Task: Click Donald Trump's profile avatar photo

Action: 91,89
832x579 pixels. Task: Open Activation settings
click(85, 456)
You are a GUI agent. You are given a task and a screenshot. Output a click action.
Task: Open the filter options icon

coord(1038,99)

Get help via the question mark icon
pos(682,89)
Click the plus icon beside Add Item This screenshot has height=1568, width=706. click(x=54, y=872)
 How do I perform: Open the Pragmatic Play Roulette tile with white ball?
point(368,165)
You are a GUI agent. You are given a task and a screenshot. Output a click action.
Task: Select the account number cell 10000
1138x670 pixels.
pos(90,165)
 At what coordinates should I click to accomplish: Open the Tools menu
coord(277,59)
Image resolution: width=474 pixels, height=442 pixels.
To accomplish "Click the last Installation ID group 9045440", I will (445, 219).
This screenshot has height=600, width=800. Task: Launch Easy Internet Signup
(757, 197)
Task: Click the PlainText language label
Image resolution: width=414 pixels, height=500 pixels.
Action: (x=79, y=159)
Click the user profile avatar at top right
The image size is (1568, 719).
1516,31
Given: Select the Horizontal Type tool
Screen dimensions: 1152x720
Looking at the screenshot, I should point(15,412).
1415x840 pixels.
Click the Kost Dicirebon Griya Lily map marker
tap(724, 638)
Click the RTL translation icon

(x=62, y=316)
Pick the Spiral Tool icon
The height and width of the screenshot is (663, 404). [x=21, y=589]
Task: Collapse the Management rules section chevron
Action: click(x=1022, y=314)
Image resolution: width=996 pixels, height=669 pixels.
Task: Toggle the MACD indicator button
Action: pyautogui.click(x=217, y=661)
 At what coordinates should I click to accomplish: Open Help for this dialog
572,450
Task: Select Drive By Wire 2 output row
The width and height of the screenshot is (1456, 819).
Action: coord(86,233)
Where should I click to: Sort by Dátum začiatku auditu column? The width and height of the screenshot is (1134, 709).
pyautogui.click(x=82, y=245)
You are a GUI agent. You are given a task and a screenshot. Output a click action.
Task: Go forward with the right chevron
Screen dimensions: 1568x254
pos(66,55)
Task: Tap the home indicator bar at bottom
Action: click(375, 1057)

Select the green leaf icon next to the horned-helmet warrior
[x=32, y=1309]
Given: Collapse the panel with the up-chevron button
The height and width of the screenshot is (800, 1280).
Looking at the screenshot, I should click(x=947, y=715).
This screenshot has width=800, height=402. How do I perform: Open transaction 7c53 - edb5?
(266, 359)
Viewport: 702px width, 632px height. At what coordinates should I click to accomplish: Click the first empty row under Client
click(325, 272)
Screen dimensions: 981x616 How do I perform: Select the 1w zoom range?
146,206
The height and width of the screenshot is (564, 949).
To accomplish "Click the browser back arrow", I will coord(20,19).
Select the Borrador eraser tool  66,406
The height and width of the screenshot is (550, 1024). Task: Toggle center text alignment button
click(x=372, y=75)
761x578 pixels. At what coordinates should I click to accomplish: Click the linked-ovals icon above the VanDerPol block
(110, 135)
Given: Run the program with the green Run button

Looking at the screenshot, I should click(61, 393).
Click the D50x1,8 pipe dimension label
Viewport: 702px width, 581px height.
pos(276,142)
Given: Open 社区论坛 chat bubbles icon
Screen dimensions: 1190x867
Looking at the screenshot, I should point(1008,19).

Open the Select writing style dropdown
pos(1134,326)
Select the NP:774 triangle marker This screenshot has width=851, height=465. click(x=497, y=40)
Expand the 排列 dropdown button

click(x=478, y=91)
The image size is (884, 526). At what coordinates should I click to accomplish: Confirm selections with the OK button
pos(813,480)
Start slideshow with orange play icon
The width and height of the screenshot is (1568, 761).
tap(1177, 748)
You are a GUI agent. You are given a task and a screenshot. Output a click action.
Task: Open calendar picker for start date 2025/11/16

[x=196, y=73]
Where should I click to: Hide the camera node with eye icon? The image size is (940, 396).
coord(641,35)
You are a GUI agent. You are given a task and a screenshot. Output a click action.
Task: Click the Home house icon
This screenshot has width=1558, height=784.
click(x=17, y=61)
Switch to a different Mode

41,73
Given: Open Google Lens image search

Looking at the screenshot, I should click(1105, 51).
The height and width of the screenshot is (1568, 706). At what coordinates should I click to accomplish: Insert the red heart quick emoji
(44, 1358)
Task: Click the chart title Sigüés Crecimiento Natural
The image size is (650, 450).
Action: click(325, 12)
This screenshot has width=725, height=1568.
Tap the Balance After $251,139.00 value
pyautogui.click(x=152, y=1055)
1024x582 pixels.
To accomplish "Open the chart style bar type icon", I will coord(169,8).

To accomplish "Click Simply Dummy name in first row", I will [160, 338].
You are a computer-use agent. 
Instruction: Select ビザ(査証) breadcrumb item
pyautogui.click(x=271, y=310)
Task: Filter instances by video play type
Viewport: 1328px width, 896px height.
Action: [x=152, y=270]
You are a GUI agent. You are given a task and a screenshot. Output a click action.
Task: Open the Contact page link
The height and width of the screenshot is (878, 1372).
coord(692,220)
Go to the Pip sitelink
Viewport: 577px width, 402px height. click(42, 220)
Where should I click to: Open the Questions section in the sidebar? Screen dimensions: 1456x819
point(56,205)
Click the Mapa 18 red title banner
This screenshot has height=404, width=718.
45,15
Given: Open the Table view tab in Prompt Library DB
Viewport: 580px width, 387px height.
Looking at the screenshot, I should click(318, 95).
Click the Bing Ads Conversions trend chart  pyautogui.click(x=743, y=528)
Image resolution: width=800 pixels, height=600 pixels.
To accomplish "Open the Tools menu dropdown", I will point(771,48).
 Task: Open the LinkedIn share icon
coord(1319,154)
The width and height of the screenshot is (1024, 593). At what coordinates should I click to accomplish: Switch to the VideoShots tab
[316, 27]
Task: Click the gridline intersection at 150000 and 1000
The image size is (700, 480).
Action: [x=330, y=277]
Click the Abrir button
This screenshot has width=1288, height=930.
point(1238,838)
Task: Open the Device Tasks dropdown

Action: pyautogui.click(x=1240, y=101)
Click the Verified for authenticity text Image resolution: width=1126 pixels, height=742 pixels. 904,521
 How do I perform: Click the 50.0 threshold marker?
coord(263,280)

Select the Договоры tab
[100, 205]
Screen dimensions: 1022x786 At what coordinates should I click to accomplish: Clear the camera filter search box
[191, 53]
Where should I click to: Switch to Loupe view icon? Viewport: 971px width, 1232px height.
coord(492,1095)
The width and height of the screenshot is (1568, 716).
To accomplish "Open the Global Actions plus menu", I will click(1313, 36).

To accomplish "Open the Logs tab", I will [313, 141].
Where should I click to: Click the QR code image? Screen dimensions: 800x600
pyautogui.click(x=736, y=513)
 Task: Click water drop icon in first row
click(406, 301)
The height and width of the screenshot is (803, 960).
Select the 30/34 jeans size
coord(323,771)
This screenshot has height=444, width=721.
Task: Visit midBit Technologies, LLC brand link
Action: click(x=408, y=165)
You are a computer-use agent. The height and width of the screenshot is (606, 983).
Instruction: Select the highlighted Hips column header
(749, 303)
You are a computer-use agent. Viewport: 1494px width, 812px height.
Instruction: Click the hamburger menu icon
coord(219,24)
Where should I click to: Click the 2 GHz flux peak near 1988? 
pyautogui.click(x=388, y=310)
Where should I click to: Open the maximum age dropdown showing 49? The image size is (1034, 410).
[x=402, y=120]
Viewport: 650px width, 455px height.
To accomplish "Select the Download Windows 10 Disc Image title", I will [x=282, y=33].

- The request -
Copy out every line in the listing above that contains the string "will", matching case exactly.

- The solution -
To accomplish "Click the last Installation ID group 9045440", I will (445, 219).
To accomplish "Click the browser back arrow", I will coord(20,19).
To accomplish "Open the chart style bar type icon", I will coord(169,8).
To accomplish "Click Simply Dummy name in first row", I will [160, 338].
To accomplish "Open the Tools menu dropdown", I will point(771,48).
To accomplish "Open the Global Actions plus menu", I will click(1313, 36).
To accomplish "Open the Logs tab", I will [313, 141].
To accomplish "Select the Download Windows 10 Disc Image title", I will [x=282, y=33].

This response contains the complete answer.